En la foto oficial —que tardó siglos en montarse, en la incomodidad de los presentes— los rostros hablaban más que los discursos: sonrisas tensas, miradas esquivas, trajes impecables cubriendo espaldas sudorosas.
Con la firma de aquel documento, los críticos naturales se transformaban en estatuas. Atados al escenario del gobernador, limitaban su voz pública: ¿cómo podrían criticar abierta y violentamente a un gobierno en el que, al menos en el papel, eran parte activa? Una jugada magistral de control político sin necesidad de represión.
Pero el verdadero drama no estaba en la cooptación. Estaba en el juego interno que se desató.
De entre todos los empresarios invitados, sobresalió uno: Vicente Rangel Junior, joven, ambicioso, hijo de una generación que había visto cómo sus mayores prosperaban con habilidades duras pero decisiones aún más impenetrables, pero dispuesto a jugar su propio ajedrez.
Fue en una de sus sesiones privada, donde se discutían nuevos proyectos de urbanización al poniente de la ciudad —área sensible por su cercanía a zonas protegidas— que la tensión estalló, pues trascendió que Carlos “Chato” López habría sido un acre crítico de la carretera privada a Matehuala, detonador inclemente del desarrollo de la zona que se había concesionado a grupo Valoran, de Rangel Mancilla. El veterano de mil negocios inmobiliarios, muchos de ellos señalados por invadir reservas naturales y violar normativas ambientales, levantó la voz queriendo “grillar” a Rangel, acusándolo de armar componendas secretas con el gobierno que le terminó concesionando a 3 veces el costo este espacio carretero esencial para el estado y el país.
Vicente junior, no se contuvo. Con aires de suficiencia y un tono desbordado en cohesión, pero desafiante a todas luces le reclamó abiertamente al Chato por meterse en su vida y sus negocios, negó cada punto que se le había endilgado y reviró que si el proyecto costaba más era por sus bondades y espacios especiales, y por producirlo con materiales y condiciones de primera calidad, no como el Chato solía redondear sus desarrollos.
La sala enmudeció. Nunca antes alguien había señalado así a López Medina en público. Menos aún en un espacio “oficial” diseñado para la foto y la complicidad silenciosa.
Las autoridades presentes, en su sillas de tensión sudorosa, apenas movieron una ceja. Sabían que el enfrentamiento era útil: mientras los empresarios se desgarraban entre sí, ganaba tiempo político y márgenes sin interferencias.
Pese a la creciente popularidad de Gallardo, los negocios grandes —las licitaciones, las concesiones, las obras públicas— nunca pasaban por manos del Consejo. Todo quedaba en círculos cerrados, muchos no conocidos por todos pero intocados, invisibles para los ojos de los empresarios “asesores”.

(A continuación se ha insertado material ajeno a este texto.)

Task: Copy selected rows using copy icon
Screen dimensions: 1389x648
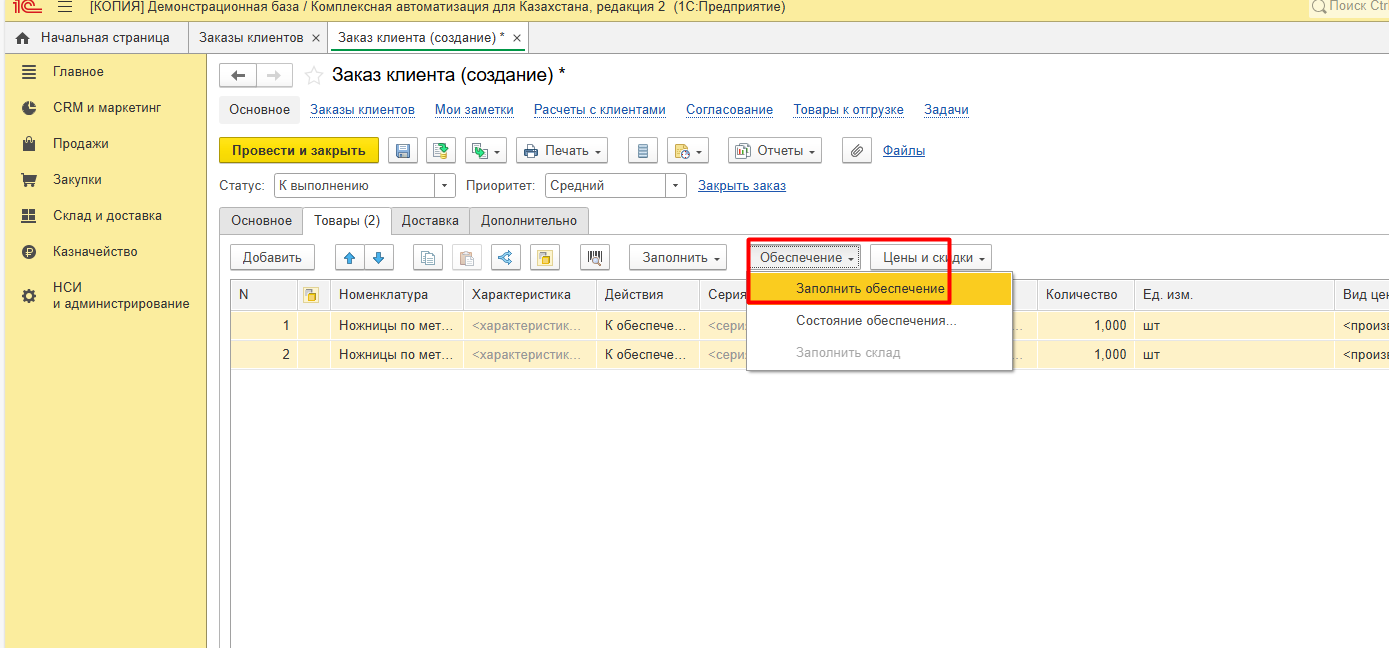Action: [428, 258]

El Consejo Potosí es un decorado. Una gran fotografía para presumir pluralidad y apertura, mientras en el fondo el gobernador sigue escribiendo la historia a su antojo.

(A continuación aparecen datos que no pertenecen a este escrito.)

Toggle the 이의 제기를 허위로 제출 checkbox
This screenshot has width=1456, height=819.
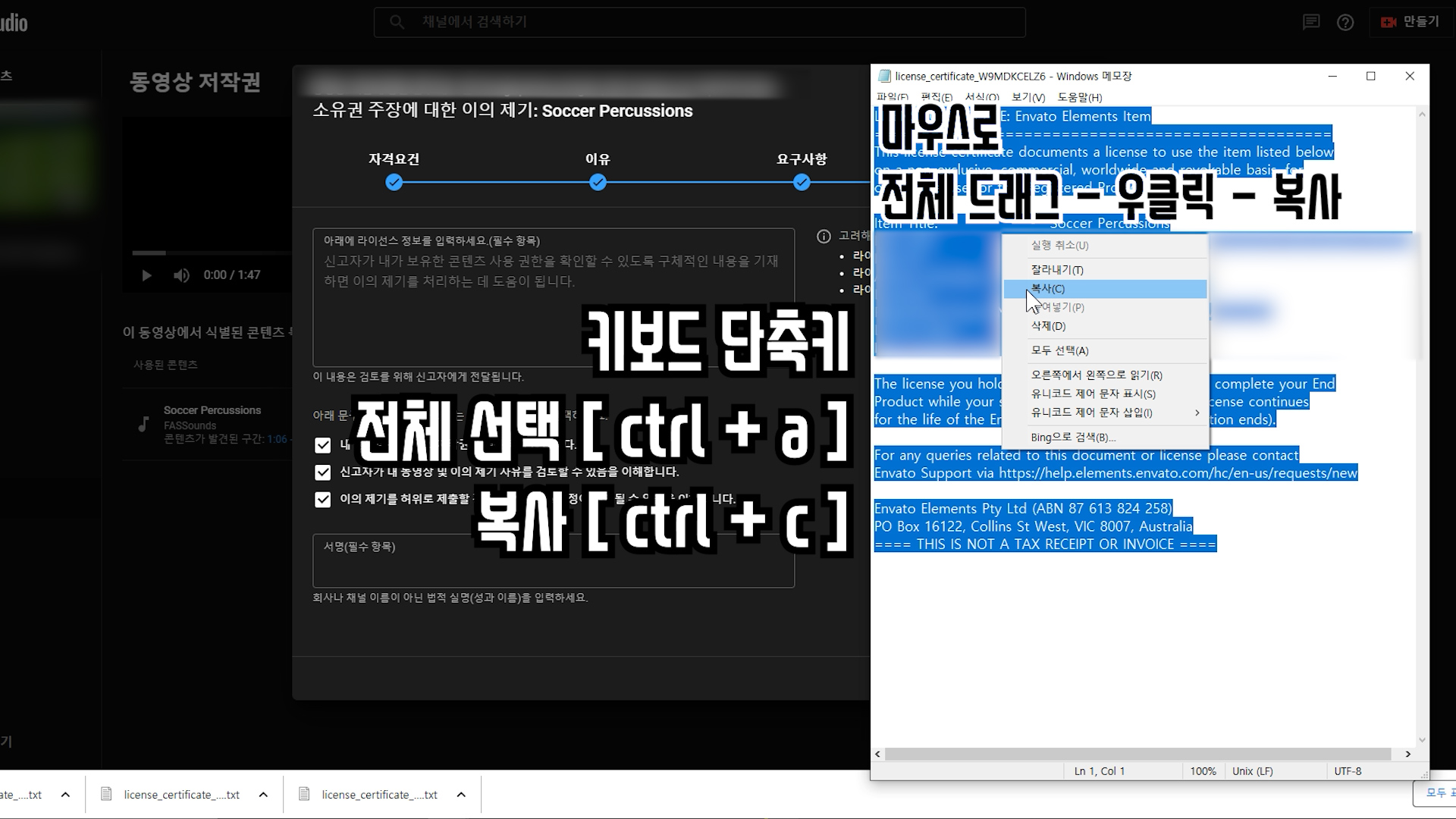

Los viejos empresarios, sometidos al orgullo herido, se resignaban a su irrelevancia lenta. Rangel Mancilla, no juega en este tablero, ni vive aquí dijo alguno, pero es el único que entendío con pragmatismo lo que debía hacer para ser una ficha del juego, no solo una voz sorda y ahogada como la de los demás. Dicen los que saben que en un acto de “empatía” final, el gobernador ya ofreció algunos puntos de negocio a “su” Consejo como premio de consolación.
Y el juego, como siempre en la política potosina, ya tenía una torcida dirección, el adelantadísimo 2027.